I found myself providing the easy answer:
“I… don’t know!”
I know how I got into it. When my wife and I got married, we were trying to have a sensible and small gathering, in part to control costs, in part just so we could remember the day and not be crushed beneath a tidal fist of stress. So, in order to wrangle costs, we opted not to have a photographer. Most photographers were in the “thousand dollar plus” range, and that seemed like something of a scam. So, instead, we decided to aim for practical: we’d spend a fraction of that on a fairly nice camera (non-DSLR, a Canon Powershot S80) and then have someone (in this case, my sister) take shots. Moreover, we’d have the camera to take on the honeymoon and to just have around to forever capture our ever-rushing cascade of wedded bliss.
Thing was, the S80 had something called “macro mode.”
I had no idea what this even meant.
So, I started playing with it.
And I just couldn’t stop.
(By the way, that’s pretty much every young teen’s masturbation story in a nutshell. “I had no idea what it meant, so I started playing with it, and I couldn’t stop.”)
(That image was an early experiment taken with the S80. It also led me to Love The Waterdrop. I like that in the drop you can just see the peak of our roof and the blur of the chimney.)

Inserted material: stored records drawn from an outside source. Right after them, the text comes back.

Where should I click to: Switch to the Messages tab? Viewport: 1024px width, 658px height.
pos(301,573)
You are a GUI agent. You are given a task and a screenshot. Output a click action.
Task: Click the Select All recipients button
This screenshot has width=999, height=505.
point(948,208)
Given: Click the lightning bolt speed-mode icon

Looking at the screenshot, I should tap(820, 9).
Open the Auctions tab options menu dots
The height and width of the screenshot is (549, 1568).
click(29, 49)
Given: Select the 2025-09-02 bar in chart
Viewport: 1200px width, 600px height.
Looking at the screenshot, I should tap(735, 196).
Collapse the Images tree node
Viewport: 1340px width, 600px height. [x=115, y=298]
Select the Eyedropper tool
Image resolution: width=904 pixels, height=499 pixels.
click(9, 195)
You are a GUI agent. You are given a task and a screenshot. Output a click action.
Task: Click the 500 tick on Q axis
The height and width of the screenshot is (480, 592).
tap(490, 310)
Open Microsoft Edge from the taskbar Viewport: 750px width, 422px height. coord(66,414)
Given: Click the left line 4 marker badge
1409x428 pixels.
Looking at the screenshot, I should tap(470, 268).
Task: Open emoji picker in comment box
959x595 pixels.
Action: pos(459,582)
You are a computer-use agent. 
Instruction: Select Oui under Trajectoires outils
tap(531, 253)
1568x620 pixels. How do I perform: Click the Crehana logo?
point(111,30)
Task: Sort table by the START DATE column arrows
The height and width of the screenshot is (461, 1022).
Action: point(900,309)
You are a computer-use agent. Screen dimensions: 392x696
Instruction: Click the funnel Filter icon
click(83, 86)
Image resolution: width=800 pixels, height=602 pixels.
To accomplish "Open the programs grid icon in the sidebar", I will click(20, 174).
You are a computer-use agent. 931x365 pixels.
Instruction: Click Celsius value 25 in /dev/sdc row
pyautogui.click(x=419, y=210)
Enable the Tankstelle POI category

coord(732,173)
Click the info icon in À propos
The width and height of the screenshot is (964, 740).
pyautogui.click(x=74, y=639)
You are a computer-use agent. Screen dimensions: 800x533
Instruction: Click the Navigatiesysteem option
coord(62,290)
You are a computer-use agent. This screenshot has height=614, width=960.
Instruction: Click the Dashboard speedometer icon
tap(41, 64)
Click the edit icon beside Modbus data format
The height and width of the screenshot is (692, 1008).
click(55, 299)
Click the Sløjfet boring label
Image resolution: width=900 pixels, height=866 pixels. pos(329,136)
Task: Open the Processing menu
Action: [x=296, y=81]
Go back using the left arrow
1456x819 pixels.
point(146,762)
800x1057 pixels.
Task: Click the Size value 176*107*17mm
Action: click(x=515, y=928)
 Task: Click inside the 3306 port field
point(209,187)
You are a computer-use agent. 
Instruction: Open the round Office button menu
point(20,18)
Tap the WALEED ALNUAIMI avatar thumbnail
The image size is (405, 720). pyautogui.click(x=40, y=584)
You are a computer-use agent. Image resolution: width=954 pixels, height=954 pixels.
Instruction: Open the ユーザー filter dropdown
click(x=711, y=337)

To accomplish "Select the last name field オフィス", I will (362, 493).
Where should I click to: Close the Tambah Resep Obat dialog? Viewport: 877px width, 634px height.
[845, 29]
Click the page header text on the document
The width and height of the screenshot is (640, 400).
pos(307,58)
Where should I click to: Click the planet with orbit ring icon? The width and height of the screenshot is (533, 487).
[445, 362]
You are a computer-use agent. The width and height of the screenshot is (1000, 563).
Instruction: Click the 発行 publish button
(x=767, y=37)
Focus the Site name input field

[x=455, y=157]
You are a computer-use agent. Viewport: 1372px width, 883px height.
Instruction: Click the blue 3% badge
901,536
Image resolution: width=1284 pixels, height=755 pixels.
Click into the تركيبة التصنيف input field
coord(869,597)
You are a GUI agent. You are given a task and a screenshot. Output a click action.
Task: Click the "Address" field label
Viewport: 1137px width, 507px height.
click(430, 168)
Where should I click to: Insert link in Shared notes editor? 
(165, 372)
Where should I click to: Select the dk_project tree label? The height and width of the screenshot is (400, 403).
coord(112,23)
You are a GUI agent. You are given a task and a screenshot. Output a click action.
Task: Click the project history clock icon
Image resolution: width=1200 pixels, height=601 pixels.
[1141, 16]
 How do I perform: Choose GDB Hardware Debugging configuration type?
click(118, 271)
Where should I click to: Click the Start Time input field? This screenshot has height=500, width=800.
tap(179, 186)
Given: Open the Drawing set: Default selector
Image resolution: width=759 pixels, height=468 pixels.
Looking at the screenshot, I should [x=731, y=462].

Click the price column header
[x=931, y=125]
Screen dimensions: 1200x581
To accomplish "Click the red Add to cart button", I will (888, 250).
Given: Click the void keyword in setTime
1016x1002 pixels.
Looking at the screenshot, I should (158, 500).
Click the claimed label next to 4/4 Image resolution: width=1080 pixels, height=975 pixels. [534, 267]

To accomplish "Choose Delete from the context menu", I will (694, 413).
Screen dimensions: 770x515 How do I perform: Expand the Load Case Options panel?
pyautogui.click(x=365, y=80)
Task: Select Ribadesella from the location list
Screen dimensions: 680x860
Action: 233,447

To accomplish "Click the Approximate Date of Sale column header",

I upgraded my gear less than a year ago, and now I’m rocking out with a Canon XSi, and I went ahead and got a macro lens to go with it (Canon EF 100mm f/2.8). It instantly upgraded my shots by dint of it being a DSLR. It was a little trickier on the learning curve, but it handled shots with aplomb. Before, I was maybe using 1 out of 10 shots, at a 10% rate of success. Now, I figure I’m at about 20-30% success. Which still means I have an insurmountable junkyard of old photos collecting digital dust on a 1TB harddrive, but so it goes. Sometime, I should go back and fidget with them, see if I can’t make something good out of a handful with Photoshop.
Still, the DSLR lets me take shots like this:
Which is just silly that I can get that close. Those tiny mantids were just born. Just born. Some of them are still smooshed-up little worms. They’re maybe twice the length of my pinky nail.
That still doesn’t answer the question: Why macro?
A digression, first. It’s funny to me, because I never knew my father was into photography. I should’ve known — we always had cameras around, and he always took photos, but a lot of the time it was something he must’ve done on his own, because I don’t remember him having the camera that often. And yet, he passed away, and what do we find? Boxes of photography.
And some of his photography is plainly an effort to get closer, to see the world from a different angle. Compare these —
Dad’s are on the left, mine on the right. Not entirely different images. Had he a camera with a macro lens, our images might’ve been all the more similar. It shows in other photos, too — the way he photographed our whitetails is the way I photograph the dogs. When he took a snap of a rose, he got deep, as deep as the camera allowed.
Of course, we still haven’t answered the question.
The reality is, I don’t know that there is an answer. Not a good one, anyway.
I like that worlds exist that other people don’t see.
I like that there exists a hidden layer, and that the right equipment gives you the chance to reveal it.
I like that I can see the facets of a praying mantis’ eye, or the tiny fringes on a delicate mushroom, or, like above, a spider working his silken thread as I hover above. I can see worlds turned upside-down in waterdrops, I can dwell within rust, I can walk amongst fields of frost, I can dance through the eye of a needle.
I can get a face full of Nien Nunb.
But again, I still don’t know that this answers the question. And I don’t know that I can.
Or, rather, that I even want to.
Some things beg to remain unexamined.